Friday’s news and reports: December 26, 2008

With at least a dozen new reports available today, we have chosen to focus only on the most significant, several of which may be of clinical importance now or in the near future. Most of the other items provide minimal new information and can be accessed through the UroToday web site by those who are interested.

Guy et al. have reviewed current understanding of the potential for genetic testing for prostate cancer. They confirm current awareness of 23 genetic variants that appear to have some impact on prostate cancer risk. They acknowledge that there is already the potential to develop a genetic test based on these data. They state, however, that such an action is premature (in their opinions), because prostate cancer risk “can not be evaluated fully at this stage and the appropriate screening protocols need to be developed.” They believe that further validation studies, as well as studies to explore the psychological implications of genetic profile testing, are still vital prior to making such a test available to the public. The “New” Prostate Cancer InfoLink is in complete agreement with this general opinion.

Kawakami et al. have demonstrated that a patient’s prior history of (non-prostatic) malignancy is an independent predictor for a positive prostate biopsy in Japanese patients believed to be at possible risk for prostate cancer.
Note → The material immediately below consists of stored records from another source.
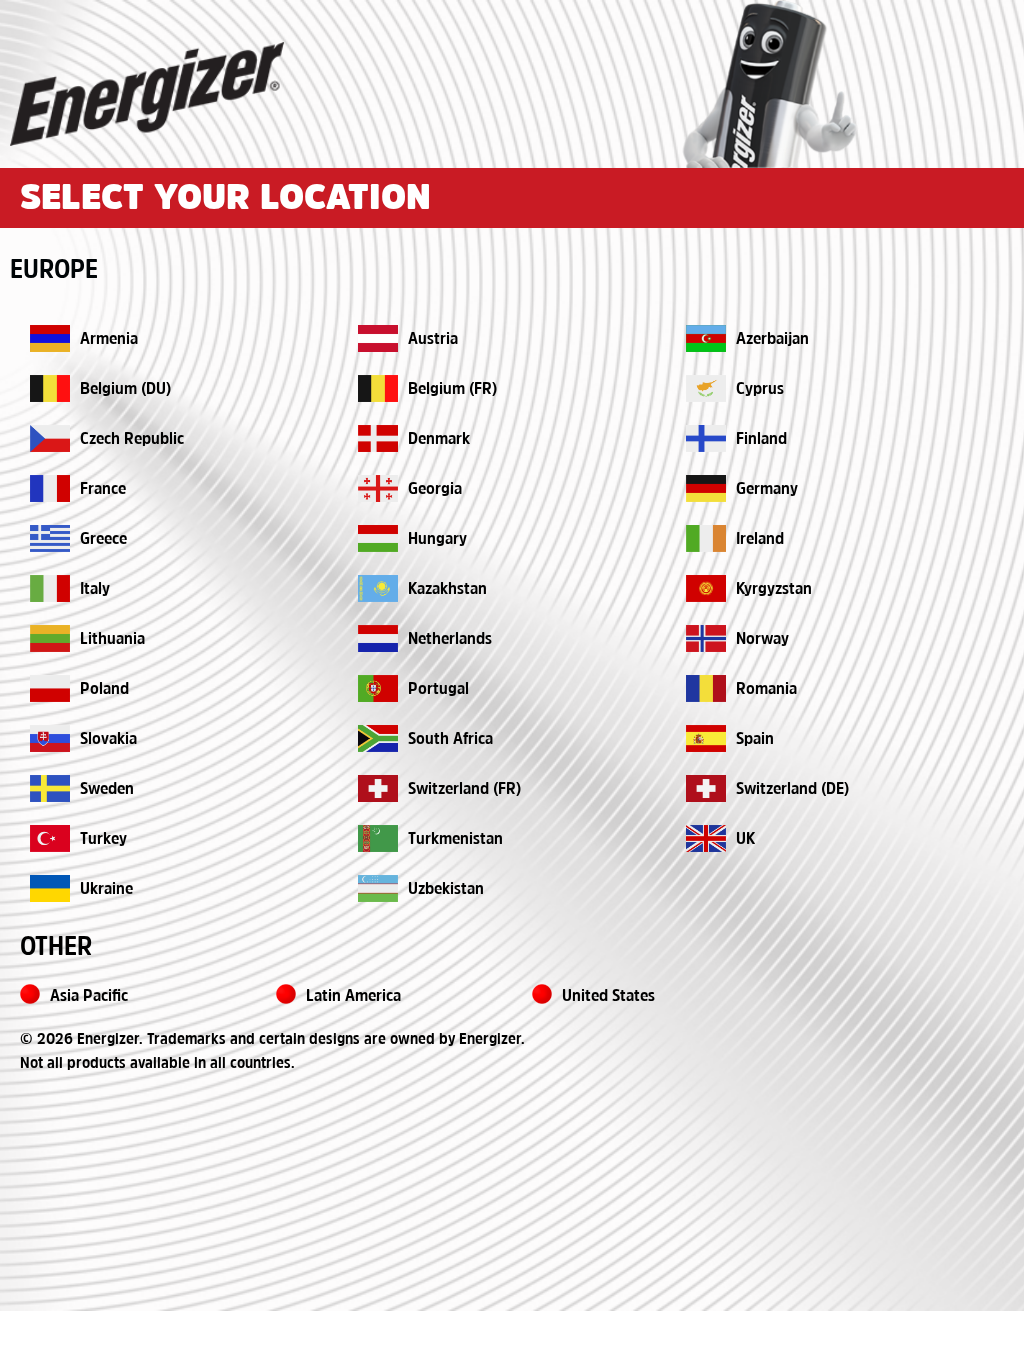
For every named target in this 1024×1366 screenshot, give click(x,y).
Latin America (353, 996)
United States (608, 996)
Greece (103, 539)
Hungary (437, 539)
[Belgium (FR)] (378, 388)
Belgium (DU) (125, 389)
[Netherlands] (378, 638)
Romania (766, 689)
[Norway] (706, 638)
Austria (433, 339)
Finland (761, 439)
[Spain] (706, 738)
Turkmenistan (455, 839)
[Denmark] (378, 438)
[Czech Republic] (50, 438)
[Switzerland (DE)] (706, 788)
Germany (767, 489)
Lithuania (112, 639)
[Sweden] (50, 788)
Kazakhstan (447, 589)
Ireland (760, 539)
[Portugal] (378, 688)
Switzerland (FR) (464, 789)
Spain (755, 739)
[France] (50, 488)
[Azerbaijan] (706, 338)
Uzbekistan (446, 889)
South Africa (450, 739)
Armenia (109, 339)
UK (745, 839)
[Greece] (50, 538)
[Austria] (378, 338)
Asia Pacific (89, 996)
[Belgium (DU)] (50, 388)
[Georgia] (378, 488)
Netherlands (450, 639)
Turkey (103, 839)
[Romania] (706, 688)
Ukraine (106, 889)
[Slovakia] (50, 738)
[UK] (706, 838)
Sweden (107, 789)
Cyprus (760, 389)
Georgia (435, 489)
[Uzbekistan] (50, 888)
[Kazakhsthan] (378, 588)
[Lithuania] (50, 638)
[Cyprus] (706, 388)
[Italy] (50, 588)
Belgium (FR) (452, 389)
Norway (762, 639)
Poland (104, 689)
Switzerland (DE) (792, 789)
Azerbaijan (772, 339)
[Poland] (50, 688)
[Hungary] (378, 538)
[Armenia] (50, 338)
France (103, 489)
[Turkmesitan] (378, 838)
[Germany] (706, 488)
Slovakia (108, 739)
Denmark (439, 439)
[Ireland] (706, 538)
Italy (95, 589)
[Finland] (706, 438)
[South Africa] (378, 738)
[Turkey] (50, 838)
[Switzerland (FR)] (378, 788)
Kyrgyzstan (774, 589)
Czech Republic (132, 439)
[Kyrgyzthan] (706, 588)
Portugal (438, 689)
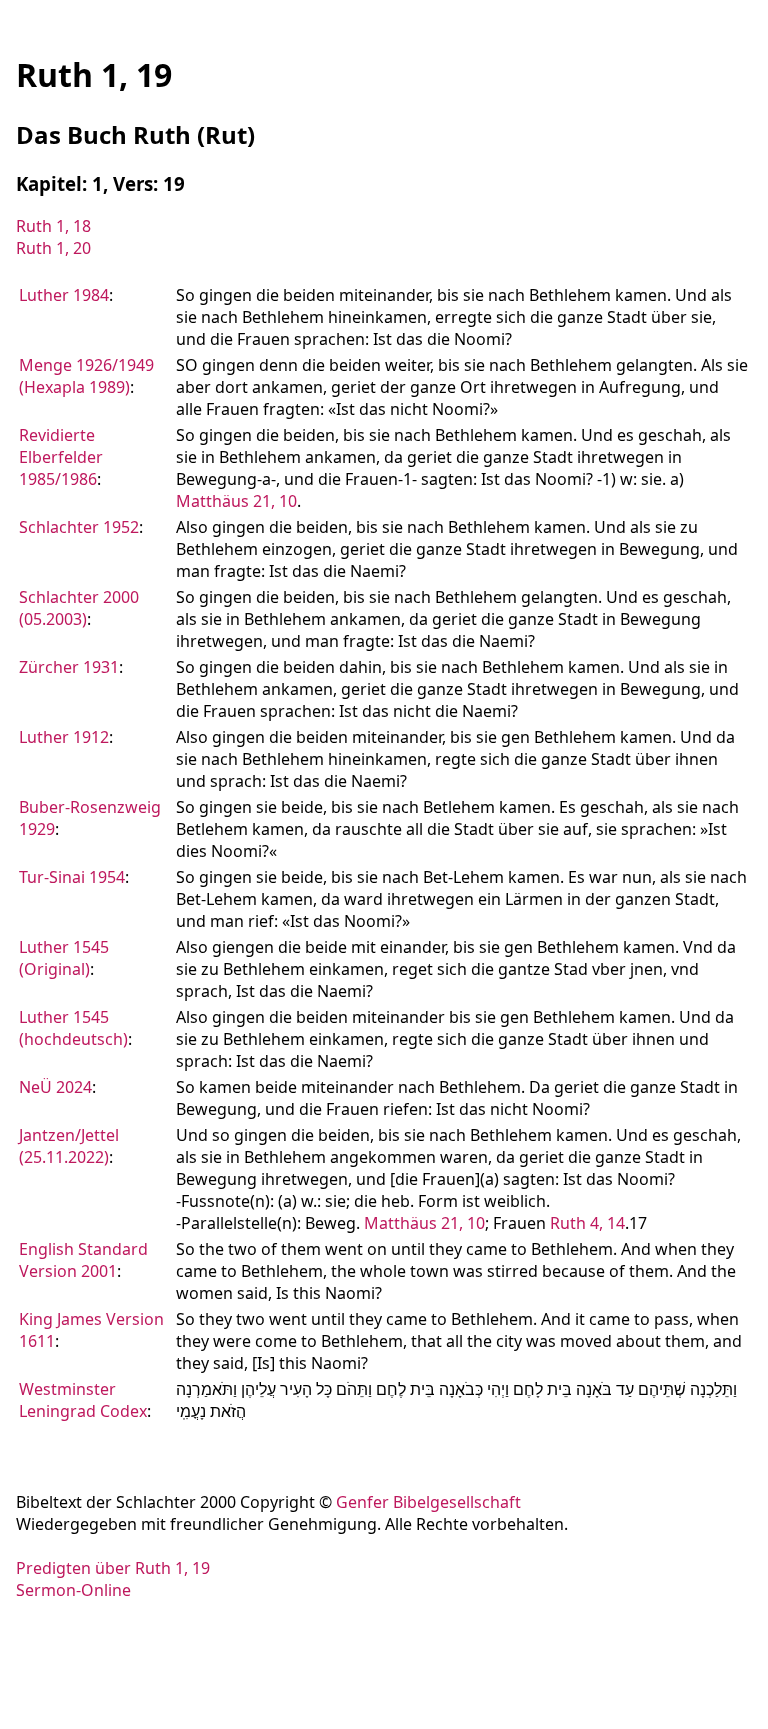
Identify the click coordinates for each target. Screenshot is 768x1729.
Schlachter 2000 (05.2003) (79, 608)
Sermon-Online (73, 1590)
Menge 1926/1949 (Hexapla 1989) (86, 376)
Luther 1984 (64, 295)
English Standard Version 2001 (83, 1260)
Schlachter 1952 (79, 527)
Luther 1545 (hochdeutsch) (73, 1028)
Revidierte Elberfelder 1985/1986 (61, 457)
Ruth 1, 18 (53, 226)
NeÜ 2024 (55, 1087)
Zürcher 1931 (69, 667)
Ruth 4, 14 (587, 1223)
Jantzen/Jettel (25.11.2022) (69, 1146)
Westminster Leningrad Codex (83, 1400)
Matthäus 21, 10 (236, 501)
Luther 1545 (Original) (64, 958)
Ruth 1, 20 (53, 248)
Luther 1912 (64, 737)
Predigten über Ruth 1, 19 (113, 1568)
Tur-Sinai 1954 (72, 877)
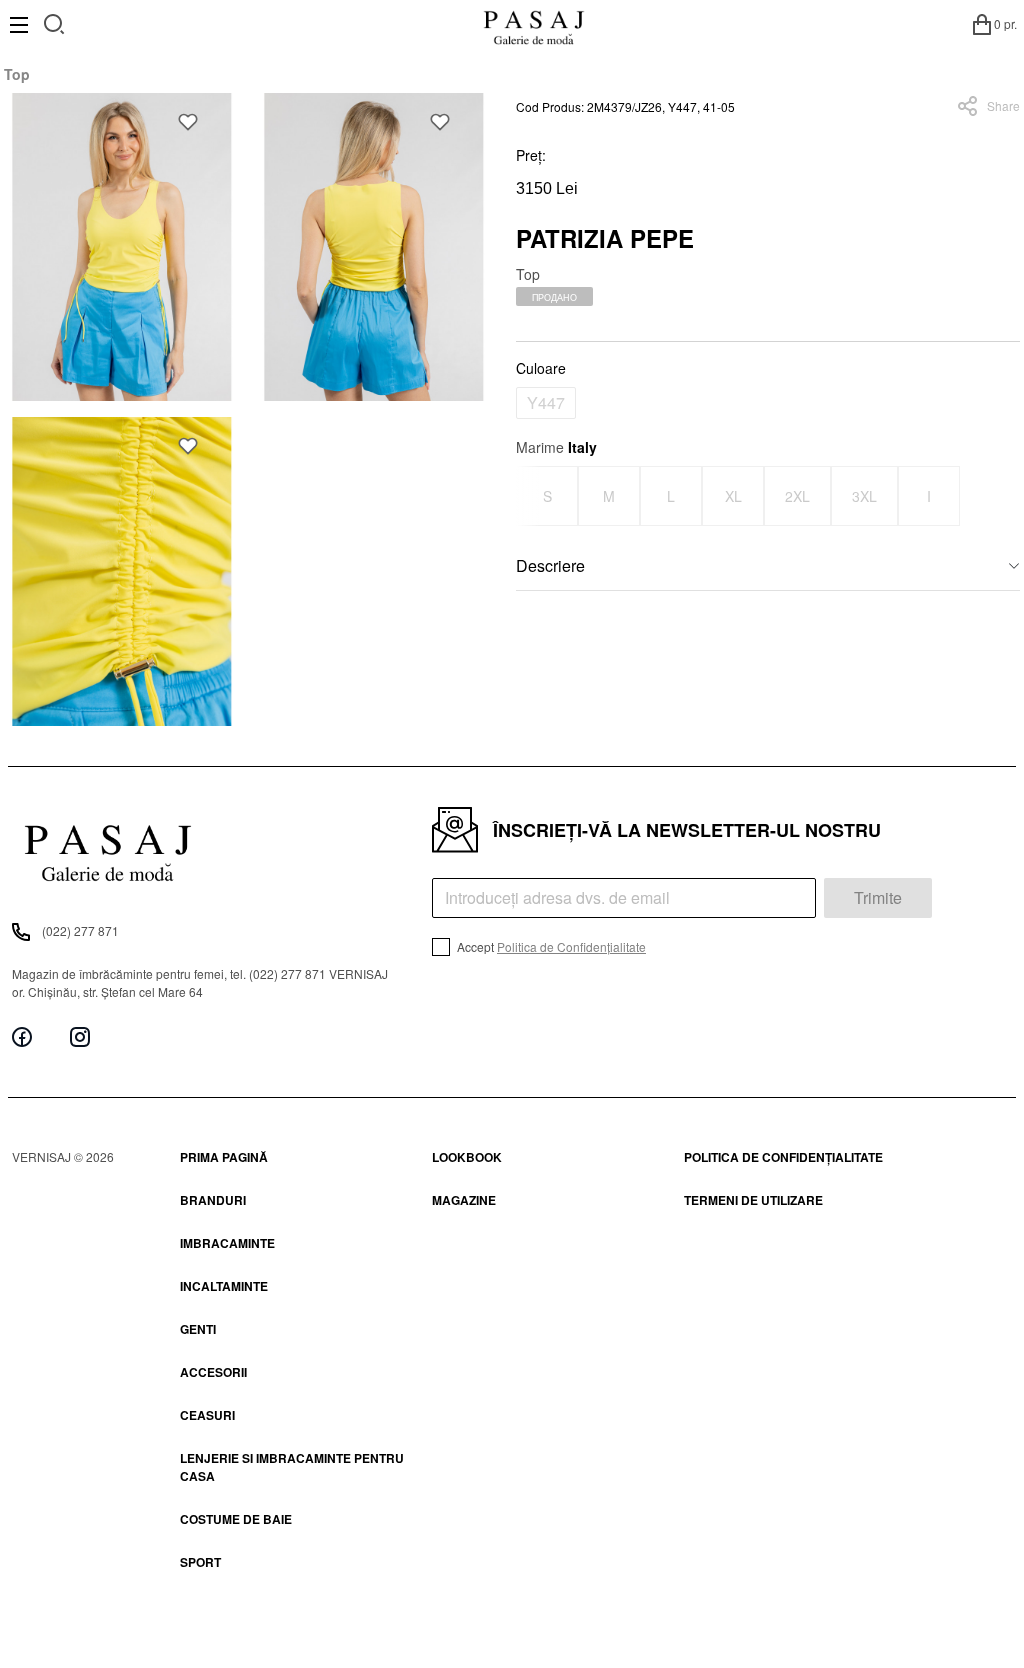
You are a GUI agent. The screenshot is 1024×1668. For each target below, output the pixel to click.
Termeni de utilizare (753, 1200)
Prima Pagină (224, 1157)
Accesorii (213, 1372)
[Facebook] (22, 1036)
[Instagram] (80, 1036)
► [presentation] (1008, 495)
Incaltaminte (224, 1286)
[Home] (533, 24)
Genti (198, 1329)
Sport (200, 1562)
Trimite (878, 897)
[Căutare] (54, 21)
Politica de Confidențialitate (571, 946)
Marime (556, 447)
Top (17, 74)
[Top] (122, 247)
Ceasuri (207, 1415)
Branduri (213, 1200)
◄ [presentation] (529, 495)
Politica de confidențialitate (783, 1157)
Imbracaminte (227, 1243)
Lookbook (467, 1157)
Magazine (464, 1200)
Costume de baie (236, 1519)
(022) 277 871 (80, 930)
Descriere (550, 565)
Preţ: (531, 155)
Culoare (541, 368)
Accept (550, 946)
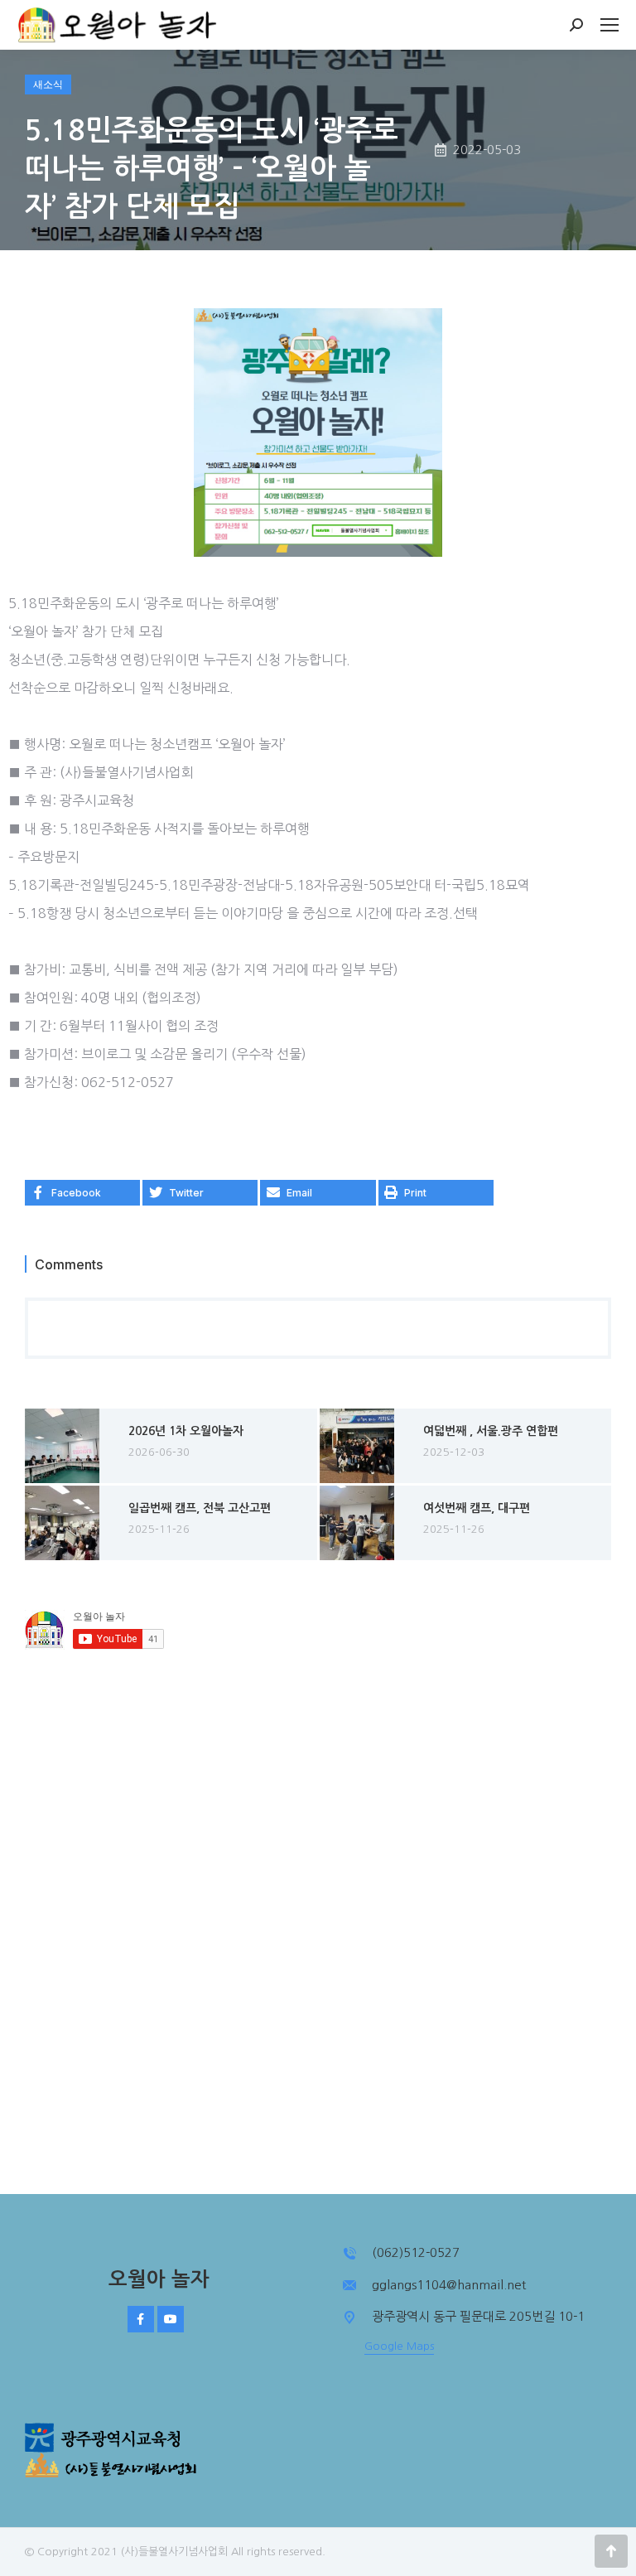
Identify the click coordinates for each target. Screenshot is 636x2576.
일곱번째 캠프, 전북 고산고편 (199, 1508)
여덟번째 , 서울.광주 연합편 (490, 1431)
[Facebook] (141, 2319)
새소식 (48, 84)
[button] (82, 1193)
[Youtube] (170, 2319)
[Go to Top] (611, 2551)
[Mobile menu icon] (609, 25)
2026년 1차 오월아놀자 (185, 1431)
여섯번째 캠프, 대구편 (476, 1508)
While this demonstration is only currently applicable to Japanese patients, it is believed to be the first time it has been shown in any patient population. A total of 1,767 consecutive Japanese men with PSA values <10 ng/ml who underwent prostate biopsy were included in the study cohort. A history of malignancy was reported in 269/1,767 patients, with a total of 312 primary sites. Univariate and multivariate analyses revealed that DRE, PSA, age, family history, and number of previous malignancies are all independent and significant predictors of a positive biopsy result. The authors developed a predictive nomogram that included all five of the above-mentioned variables. External validation of the nomogram showed that it was more accurate than a nomogram based on PSA data only or on PSA and DRE data.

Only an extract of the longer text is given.